Pixel coordinate grounding data:
--
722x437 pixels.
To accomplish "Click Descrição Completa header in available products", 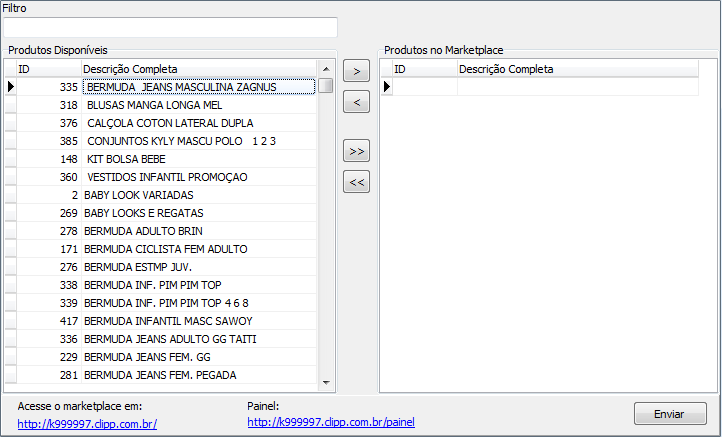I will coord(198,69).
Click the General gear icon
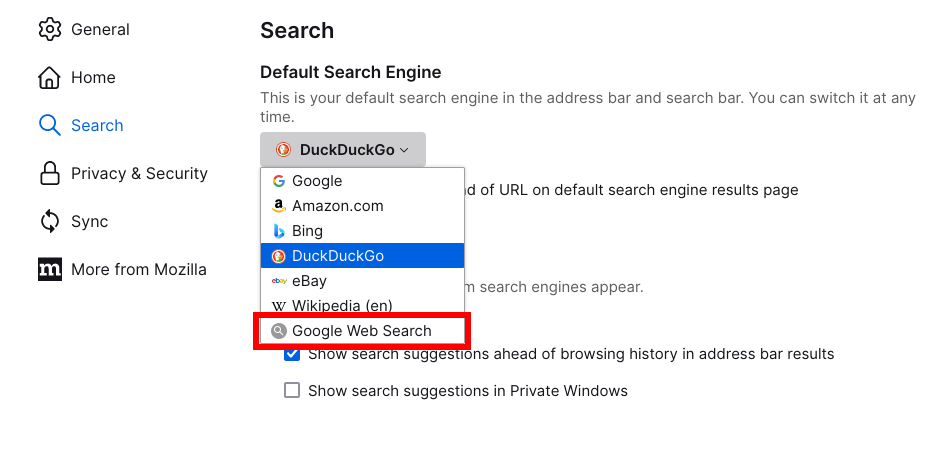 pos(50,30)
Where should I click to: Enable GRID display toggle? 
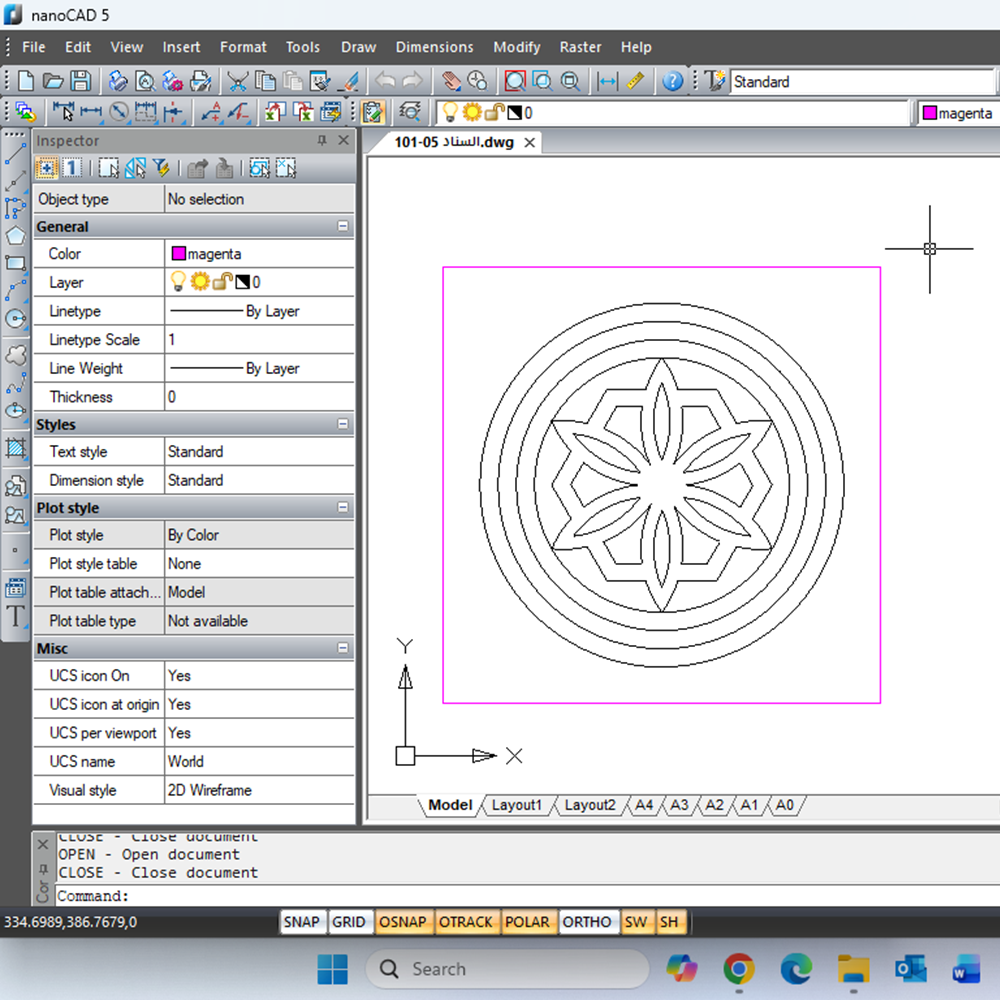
--
▶ [EXERCISE PROMPT]:
Transcribe exactly the lines running from the line with "Click the General gear icon" to the last line of the entries. Pictures stay out of the copy.

▶ [WRITTEN SOLUTION]:
Click the General gear icon
 pos(50,30)
Where should I click to: Enable GRID display toggle? 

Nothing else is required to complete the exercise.